__Exercise input__
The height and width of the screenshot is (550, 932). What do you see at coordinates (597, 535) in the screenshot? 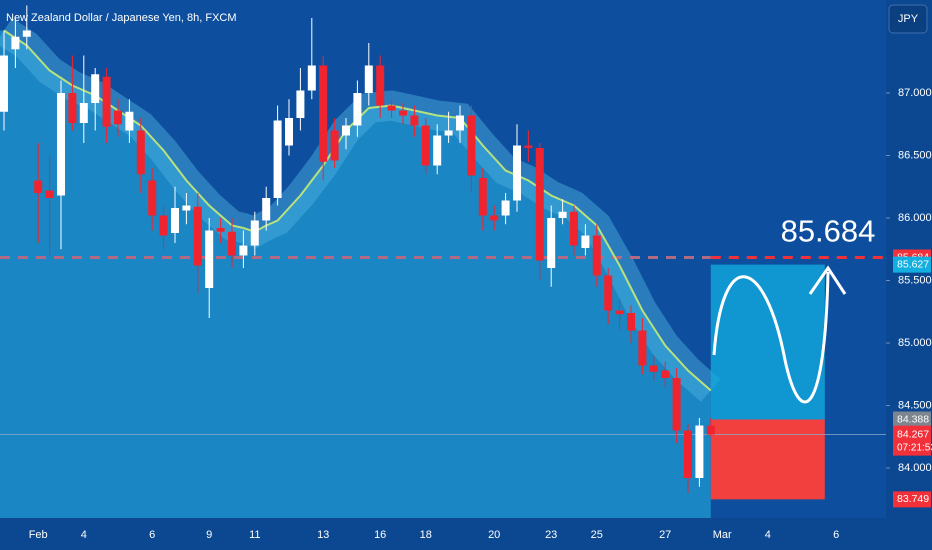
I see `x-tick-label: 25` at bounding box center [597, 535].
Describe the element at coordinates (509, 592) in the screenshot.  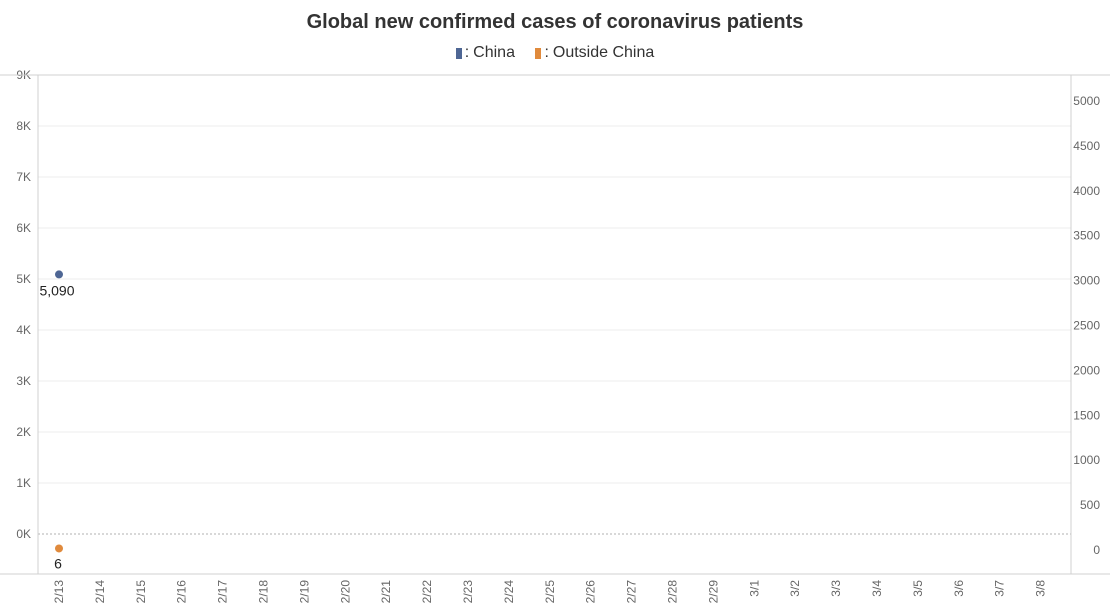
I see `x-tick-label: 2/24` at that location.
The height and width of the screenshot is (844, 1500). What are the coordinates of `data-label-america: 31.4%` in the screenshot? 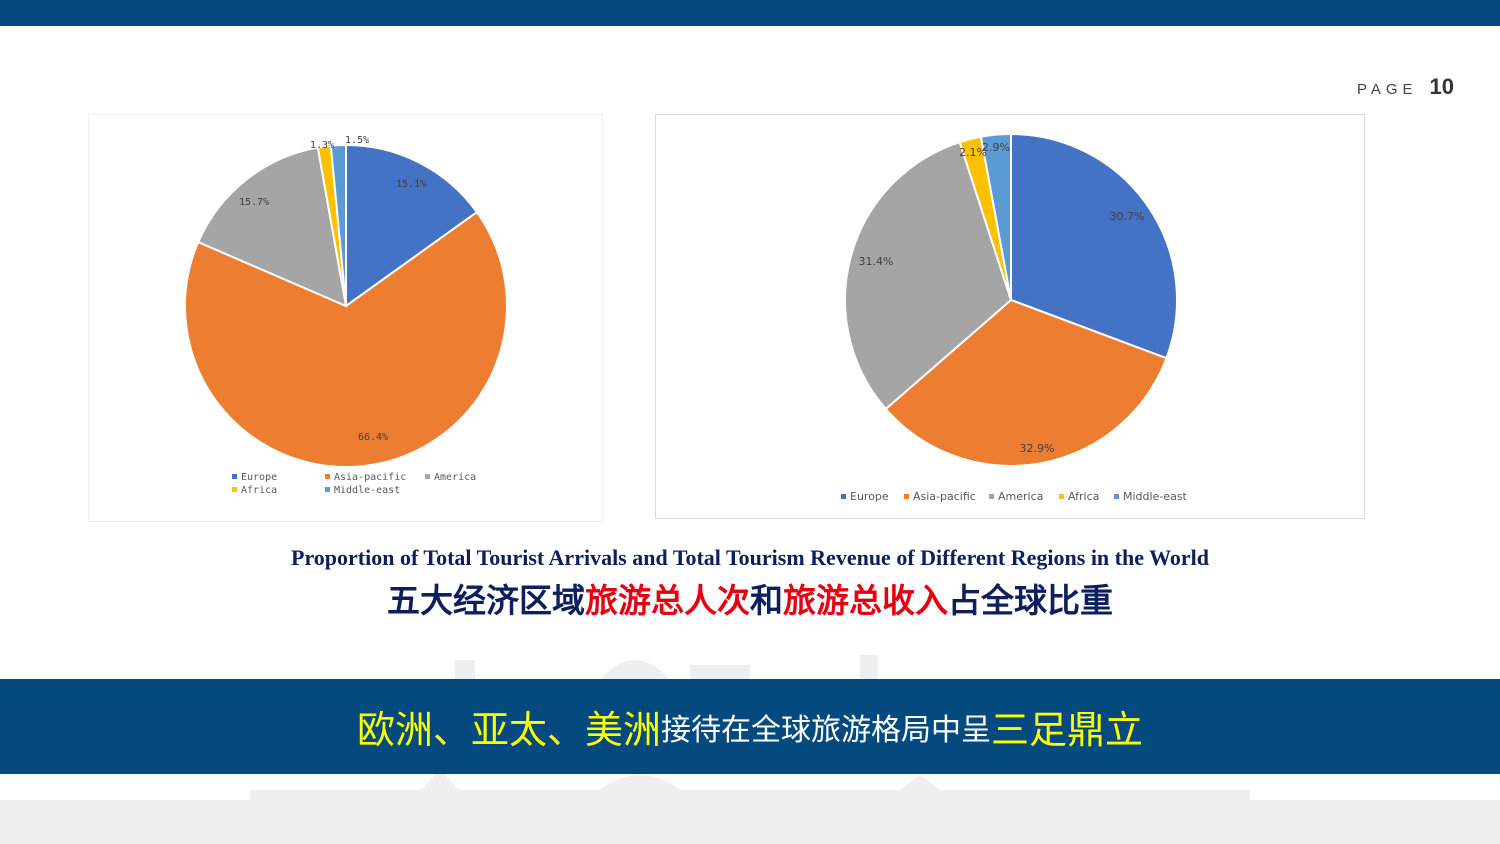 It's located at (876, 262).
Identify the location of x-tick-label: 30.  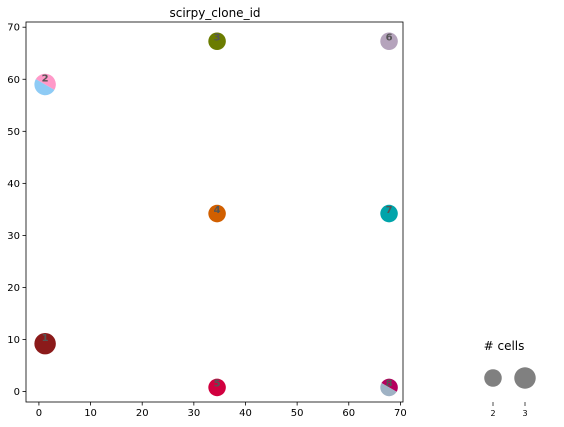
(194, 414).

...

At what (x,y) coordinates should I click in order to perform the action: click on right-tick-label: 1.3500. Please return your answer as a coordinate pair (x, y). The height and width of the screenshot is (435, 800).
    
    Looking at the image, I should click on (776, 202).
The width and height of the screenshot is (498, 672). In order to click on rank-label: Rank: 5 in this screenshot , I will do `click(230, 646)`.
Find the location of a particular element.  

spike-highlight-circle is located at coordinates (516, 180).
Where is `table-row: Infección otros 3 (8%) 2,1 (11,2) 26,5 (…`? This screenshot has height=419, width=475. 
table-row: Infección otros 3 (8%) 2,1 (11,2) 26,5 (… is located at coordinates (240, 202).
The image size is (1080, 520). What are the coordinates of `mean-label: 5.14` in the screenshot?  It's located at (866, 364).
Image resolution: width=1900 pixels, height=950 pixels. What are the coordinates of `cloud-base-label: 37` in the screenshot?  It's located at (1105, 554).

==

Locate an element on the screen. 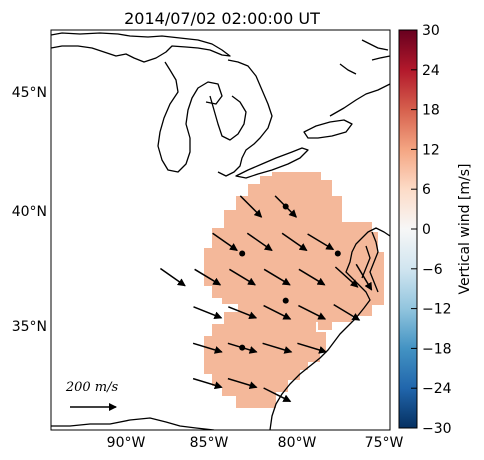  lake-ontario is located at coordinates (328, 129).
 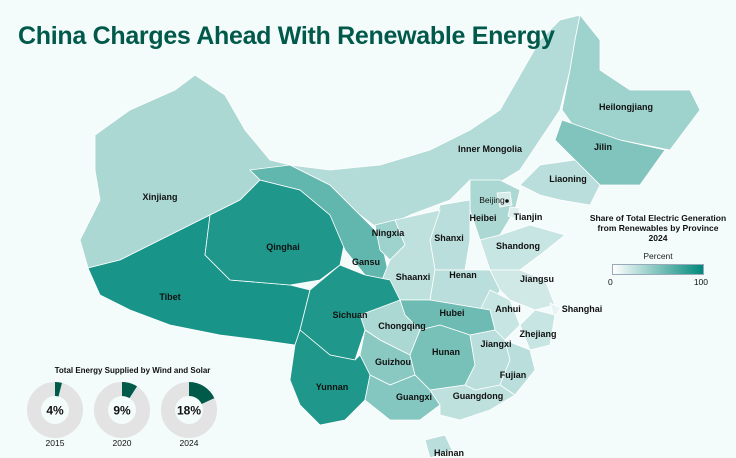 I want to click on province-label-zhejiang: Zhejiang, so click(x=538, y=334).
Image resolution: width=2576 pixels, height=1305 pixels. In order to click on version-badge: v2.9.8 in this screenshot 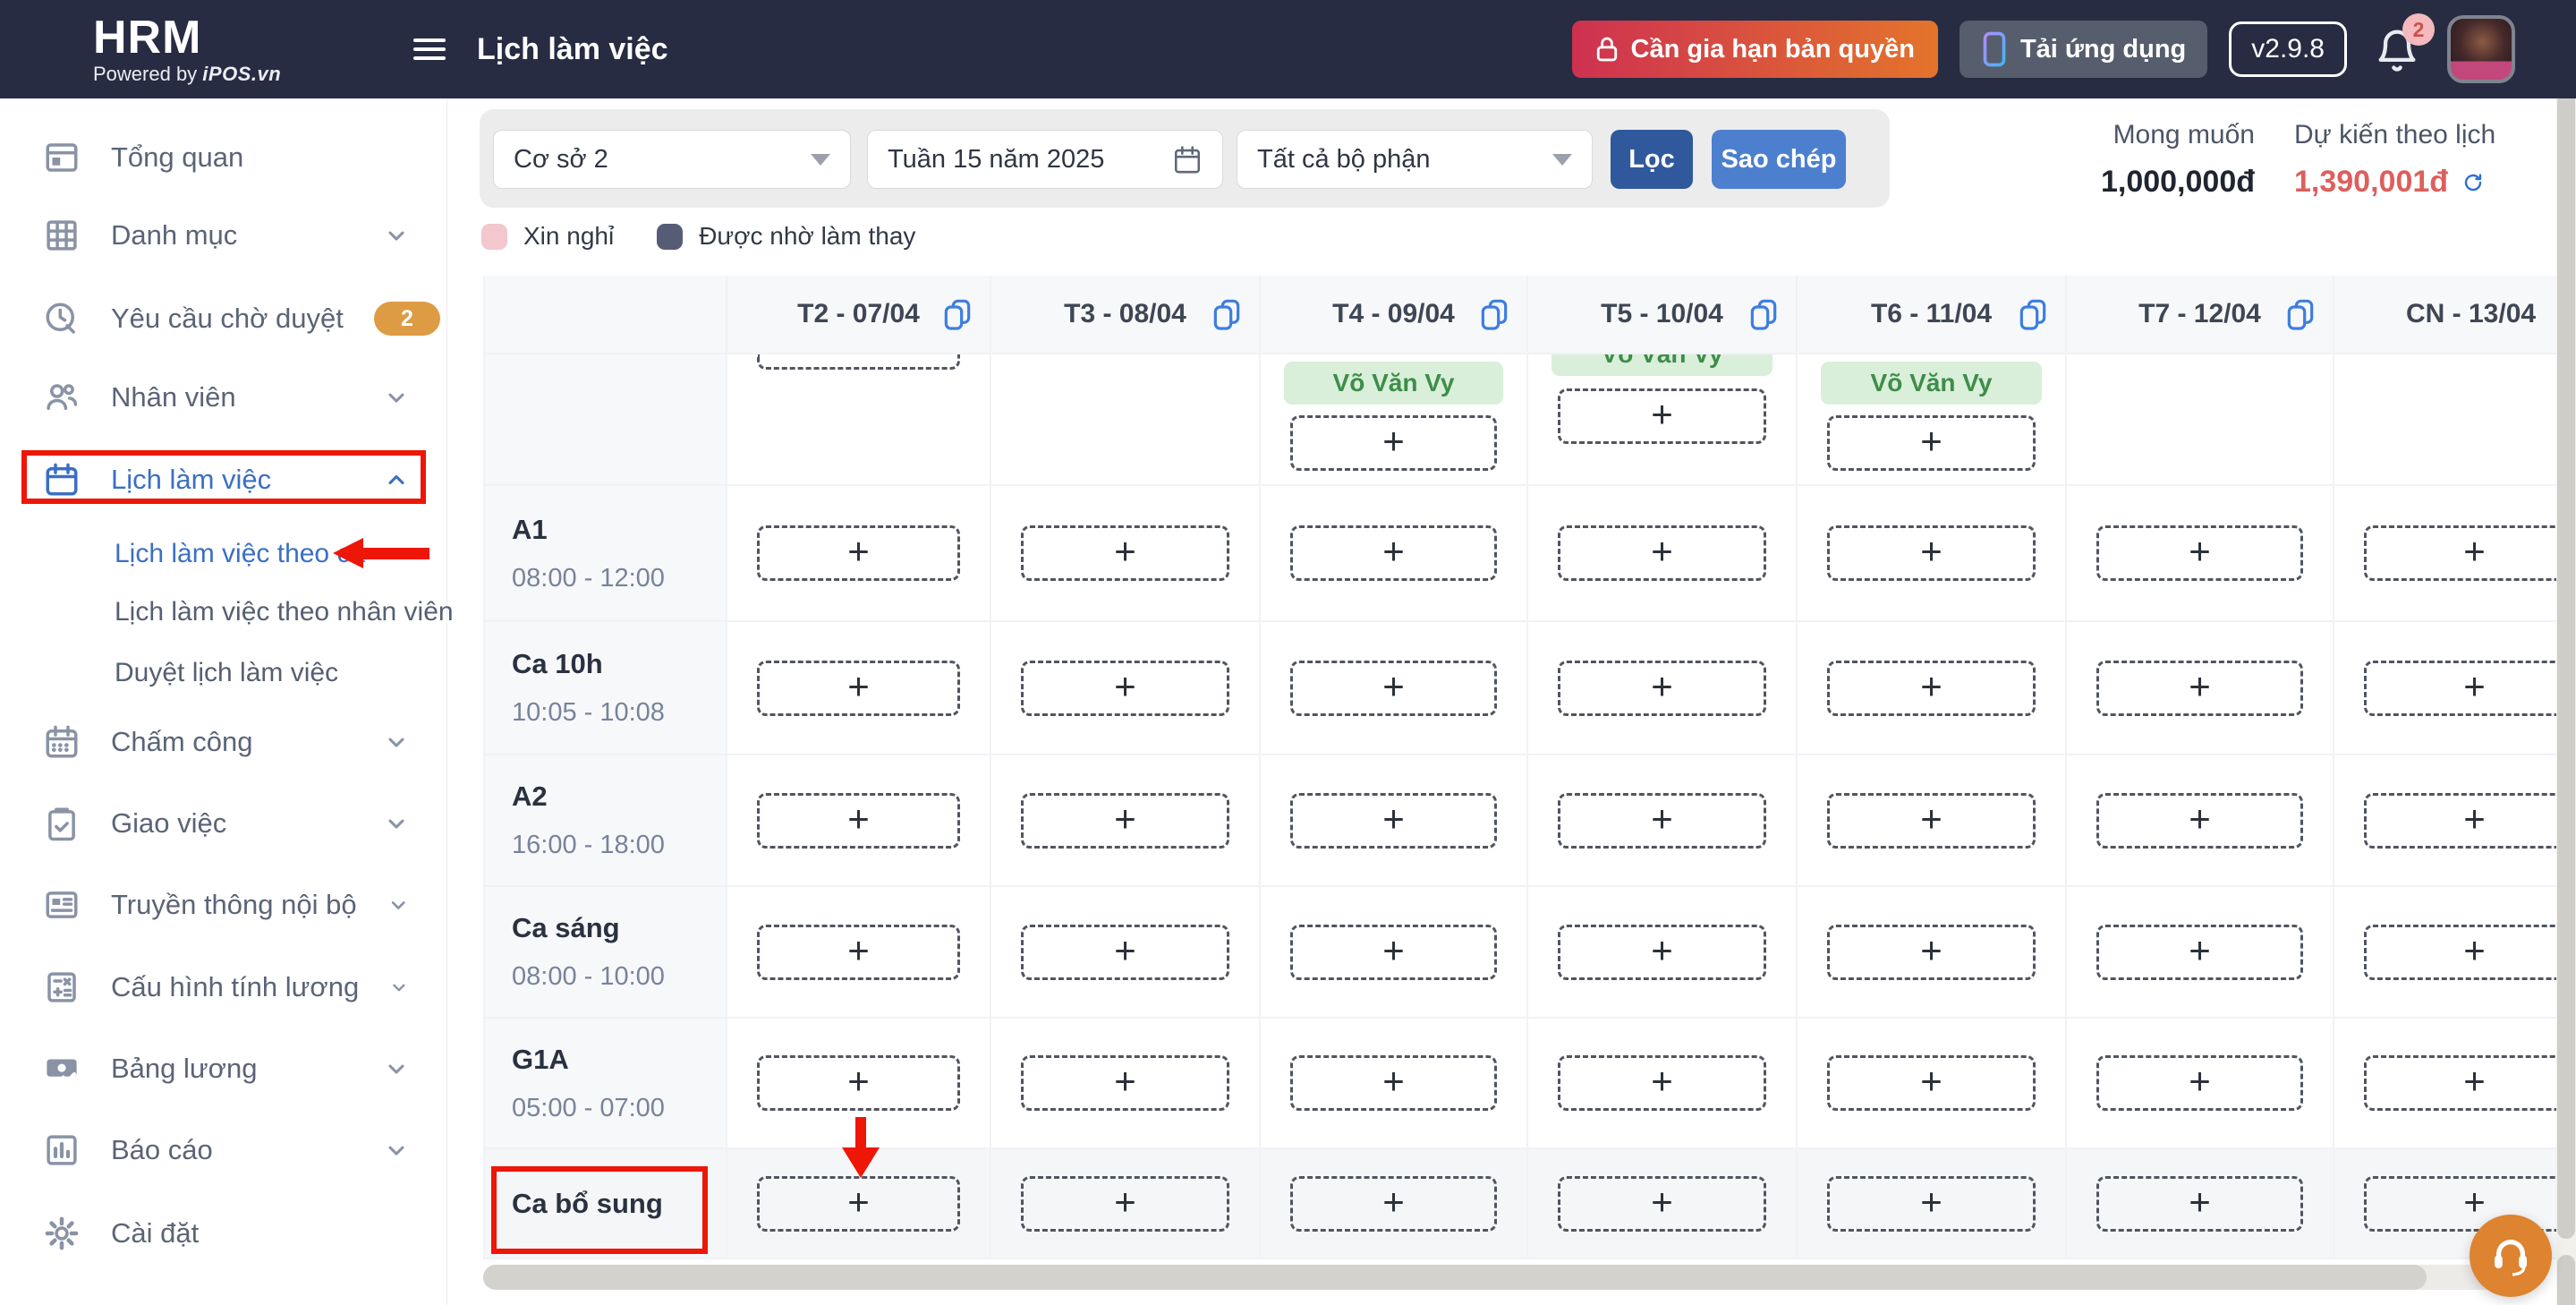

__Task statement__
Render the material from the line with "The height and width of the screenshot is (550, 932)." to the line with "at that location.", inclusive, as a two-column CSV headed "prompt" and "response". Put each text and its answer on one row, each in a quoted field with line breaks turned into spaces, and leave the pictures out.

__Response for this exercise__
prompt,response
"The height and width of the screenshot is (550, 932). What do you see at coordinates (597, 535) in the screenshot?","I see `x-tick-label: 25` at bounding box center [597, 535]."
"Describe the element at coordinates (509, 592) in the screenshot.","I see `x-tick-label: 2/24` at that location."